Tanahashi, who grew up admiring “The Heartbreak Kid” Shawn Michaels and shares some similarities with his in-ring style, brings out the best in Okada.
The last time the two squared off was in the summer of 2016 during the G1 Climax when the match ended in a 30-minute draw. That match ended with Tanahashi hitting his High Fly Flow on Okada, which is what happened again at the 30-minute mark of the Wrestling Dontaku match this past weekend. New Japan takes such pride in its wrestling, and this moment serves as a primary example of how wrestling is treated like a sport that is entertaining in New Japan instead of sports entertainment.
The Bullet Club storyline was also on display at Wrestling Dontaku. Cody Rhodes and Kenny Omega still strongly oppose the other running the Bullet Club. Omega was just announced as Okada’s next opponent, with the fourth installment of their memorable feud set for June 9 at New Japan’s Dominion show.

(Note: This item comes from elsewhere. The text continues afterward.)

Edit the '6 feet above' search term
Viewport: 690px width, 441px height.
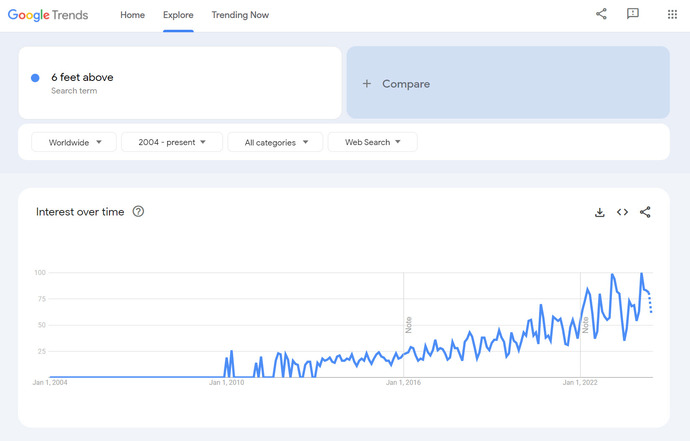(x=82, y=77)
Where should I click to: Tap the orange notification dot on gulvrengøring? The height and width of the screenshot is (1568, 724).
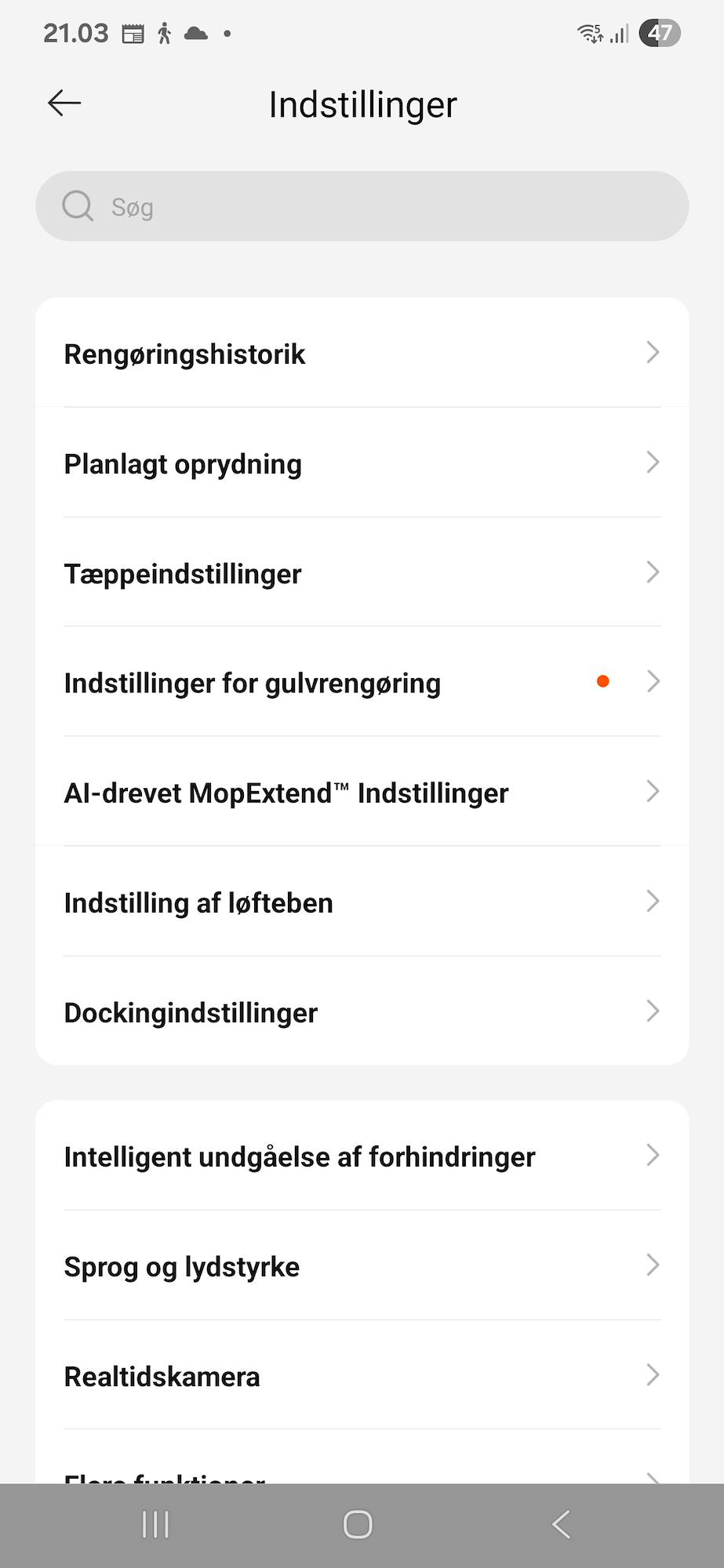[x=602, y=681]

The first three Omega-Okada matches were must-see affairs, and the fourth will be no different. The presence of Rhodes, however, looms large and will most certainly be a factor that costs Omega his chance at the historic achievement of winning the IWGP heavyweight title.

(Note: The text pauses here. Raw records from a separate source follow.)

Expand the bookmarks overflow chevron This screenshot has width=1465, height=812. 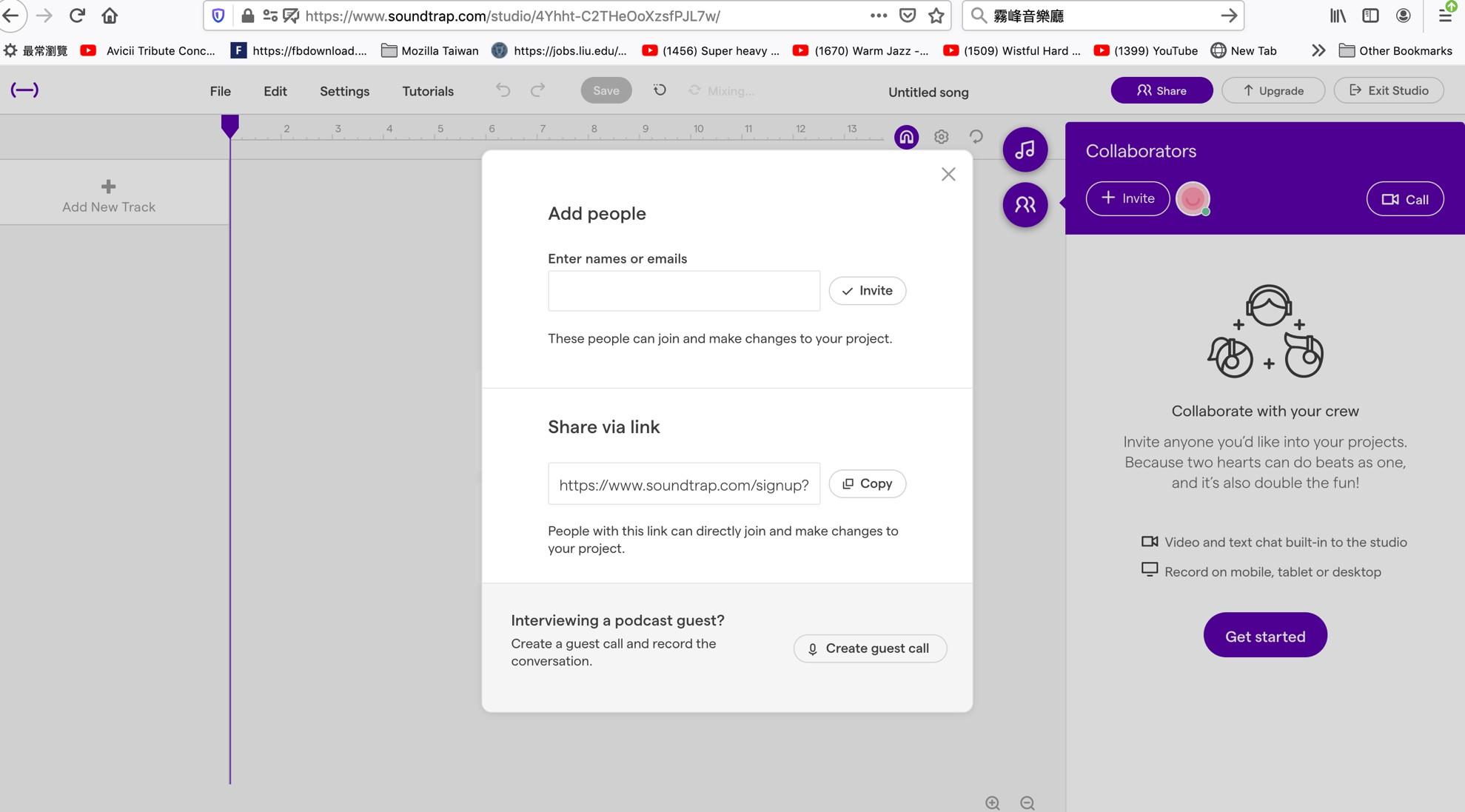pyautogui.click(x=1318, y=50)
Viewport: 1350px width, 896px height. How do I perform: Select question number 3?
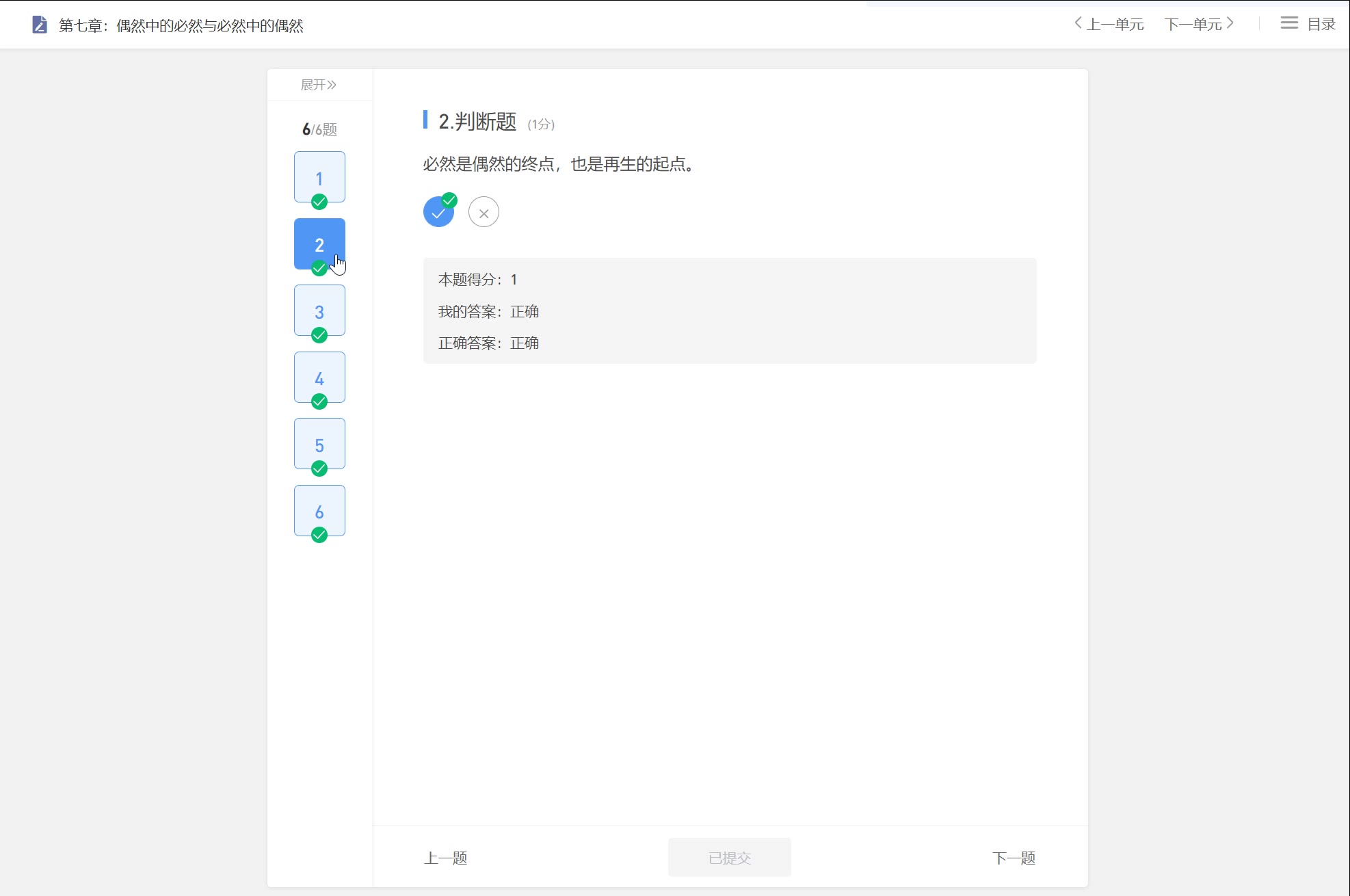click(x=319, y=312)
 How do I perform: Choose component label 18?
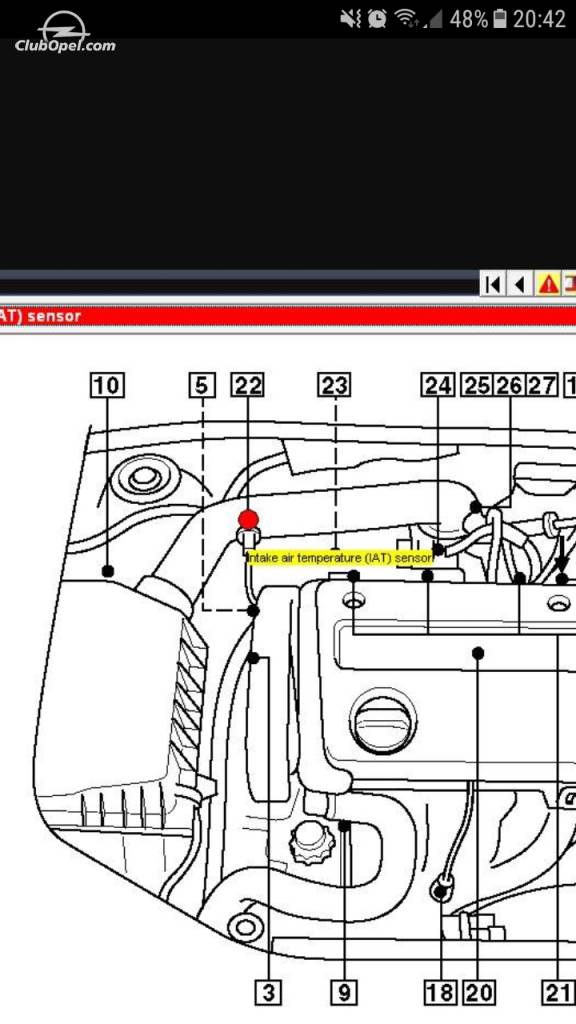441,993
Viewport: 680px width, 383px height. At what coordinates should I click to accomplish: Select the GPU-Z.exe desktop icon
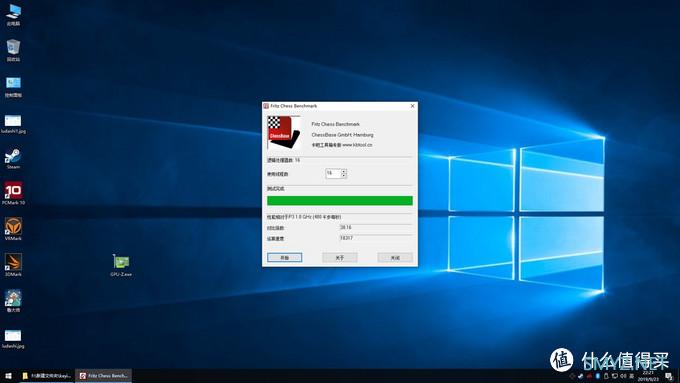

• Mick Foley made a memorable appearance at the PCW Ultra show this past Friday in Wilmington, California.
The sight of Foley standing beside Pentagon at the end of the show made me wish the “Hardcore Legend” was still physically active in the ring.

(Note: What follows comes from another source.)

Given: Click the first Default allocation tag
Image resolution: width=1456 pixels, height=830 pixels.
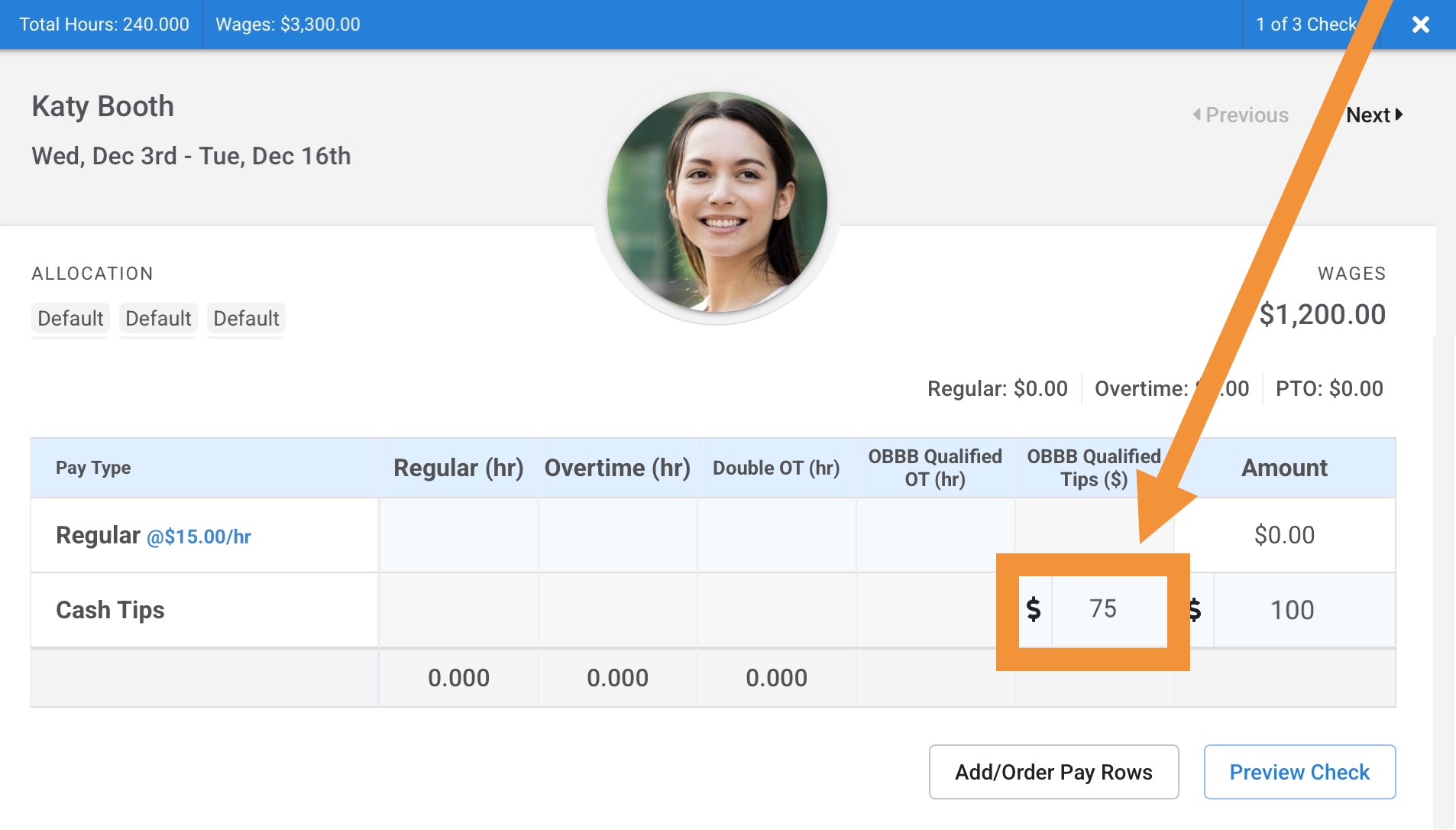Looking at the screenshot, I should coord(70,318).
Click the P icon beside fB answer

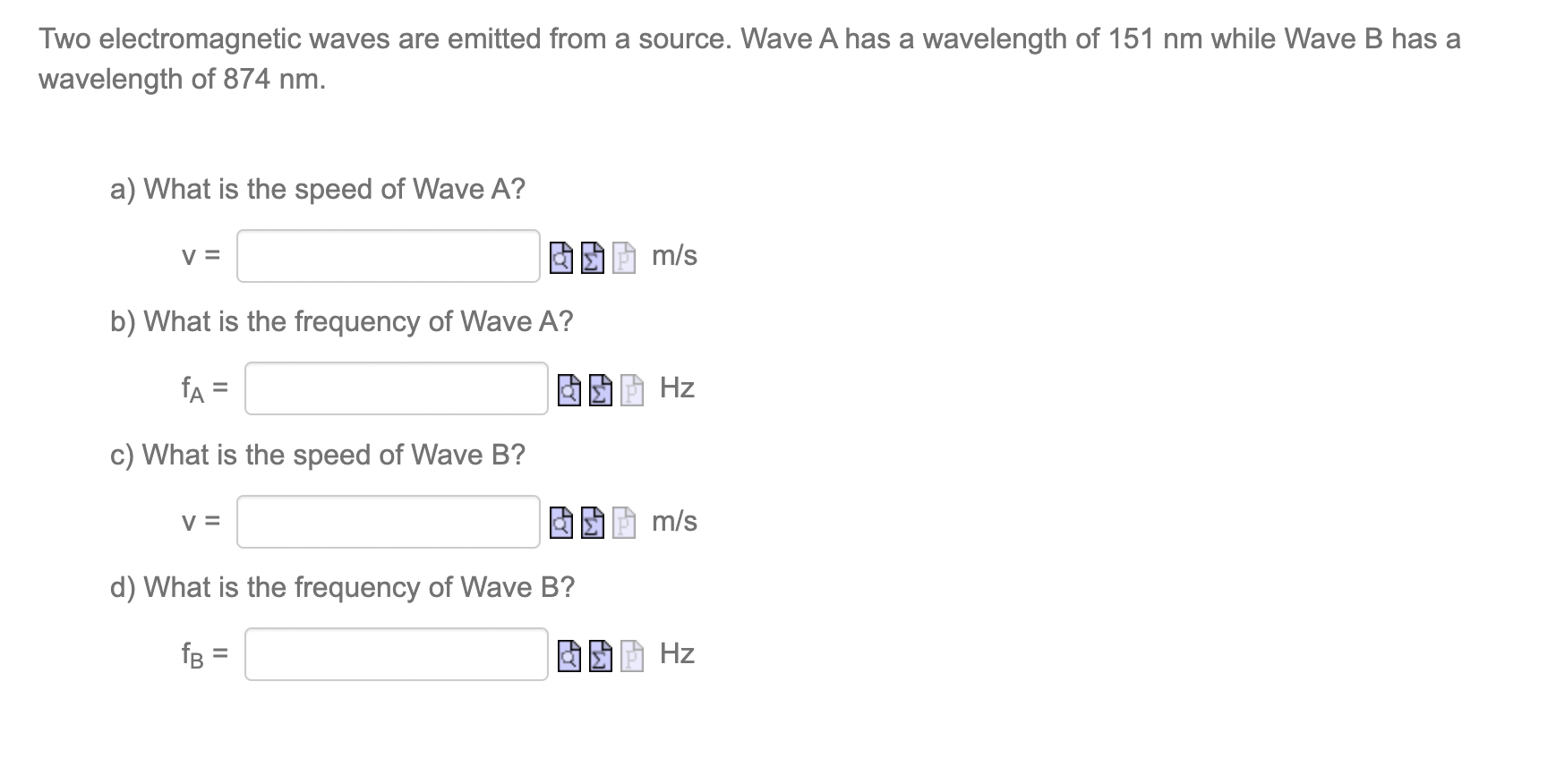coord(632,655)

• Coming attractions: Kane—aka Glenn Jacobs—spoke with Sports Illustrated about his campaign for mayor in Knox County, Tennessee, in a story that will run Thursday on SI.com.
• Something to Wrestle with Bruce Prichard and co-host Conrad Thompson returns this Friday at noon ET with a new podcast, with a close look at the creation, development, and run of the Brother Love character.
“This is episode 100, so it’s very special to us,” said Thompson. “We’ll go knee deep into Brother Love, the character that put Bruce on the map, and even discuss his magazine cover for the WWF. We’ve never really spent a lot of time talking about Brother Love, so what better way to celebrate our 100th episode than talking about Bruce’s character. We’ll also roll out a special thank you for our listeners, and we’ll finally post the 1992 Royal Rumble podcast on Saturday as an additional thank you.”
Thompson also hosts “83 Weeks” with former WCW president Eric Bischoff, which examined the infamous “Fingerpoke of Doom” with Hulk Hogan and Kevin Nash on this past week’s episode.
“Bischoff was obviously making decisions based on the information he had at the time, but I still disagree with the decision,” said Thompson. “His goal was to shake things up and not be predictable because they were losing to WWE. I understand why he wanted to give people a surprise, which worked when Lux Luger showed up and Hulk Hogan turned heel, but I don’t see why this was the only option.”
Next week’s show will be of particular interest to World Championship Wrestling fans, as Bischoff and Thompson will explore Bret Hart’s disappointing tenure in WCW.
“We’ll cover Bret’s whole run in WCW,” said Thompson. “Bret has been very critical of his time in WCW and even of Eric’s character.”
Thompson and Prichard also reunite this week as part of their “Something Else to Wrestle” series on the WWE Network, which will re-examine the origin of the “Million Dollar Man” character for Ted DiBiase and the similarities to WWE CEO Vince McMahon.
“This is a Vince McMahon episode,” said Thompson. “We have the infamous plane story [with McMahon paying someone a wad of hundreds to put out a cigarette], but we’ll also a look at DiBiase’s run and the story of the Million Dollar belt. The highlight will be examining those original ‘Million Dollar Man’ vignettes that we remember so well, since Bruce was a big part of putting those together.”
Tweet of the Week
Thinking of my brother Owen instantly brings a big smile. He was like sunshine every day.— Bret Hart (@BretHart) May 8, 2018
Monday would have been Owen Hart’s 53rd birthday.